Download and setup¶
System Requirements¶
Windows 32-bit, Windows 64-bit, or Linux 64-bit operating system
Plenty of free disk space in order to cope with the combined data files >30GB
8GB RAM (at the very least)
Preferably a recent version of Matlab. Horace is guaranteed to be supported for Matlab versions for five years earlier than the most recent version. Horace may work with earlier versions, but this is dependent on whether or not newer features of Matlab have been exploited or now-obsolete Matlab functions has been removed.
We have tested Horace on Windows 32-bit and 64-bit operating systems, and Linux 64-bit operating systems. Horace itself is supplied with compiled dll (mex files) for 32 and 64 bit windows. Horace will work with other operating systems (e.g. Mac), albeit slower than if Horace C++ routines have not been compiled. See further down this page for details of how to compile your own mex files.
Download¶
In order to download or update Horace you must register on the Horace-announce mailing list, so that you can be updated with important bug fixes, etc. Your information will not be passed to any third-parties, nor will it be used for anything other than the aforementioned purpose.
You will then be able to access the download page
The download site contains zip files containing the Matlab code (operating system-independent), and pre-compiled Windows 64-bit mex distributions.

_Material_.
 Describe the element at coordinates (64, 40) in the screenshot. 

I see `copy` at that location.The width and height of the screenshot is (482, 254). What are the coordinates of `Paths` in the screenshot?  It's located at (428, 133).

_Exercise tasks_.
• A. What must you register for before you can download or update Horace, according to the download and setup page?
• B. Alter the download and setup page, starting at the words "Preferably a recent" and stopping after "own mex files.", so that "guaranteed" becomes "expected".
The material has no connection to the download and setup page.

_Responses for each task_.
• A. The Horace-announce mailing list.

• B.
Preferably a recent version of Matlab. Horace is expected to be supported for Matlab versions for five years earlier than the most recent version. Horace may work with earlier versions, but this is dependent on whether or not newer features of Matlab have been exploited or now-obsolete Matlab functions has been removed.
We have tested Horace on Windows 32-bit and 64-bit operating systems, and Linux 64-bit operating systems. Horace itself is supplied with compiled dll (mex files) for 32 and 64 bit windows. Horace will work with other operating systems (e.g. Mac), albeit slower than if Horace C++ routines have not been compiled. See further down this page for details of how to compile your own mex files.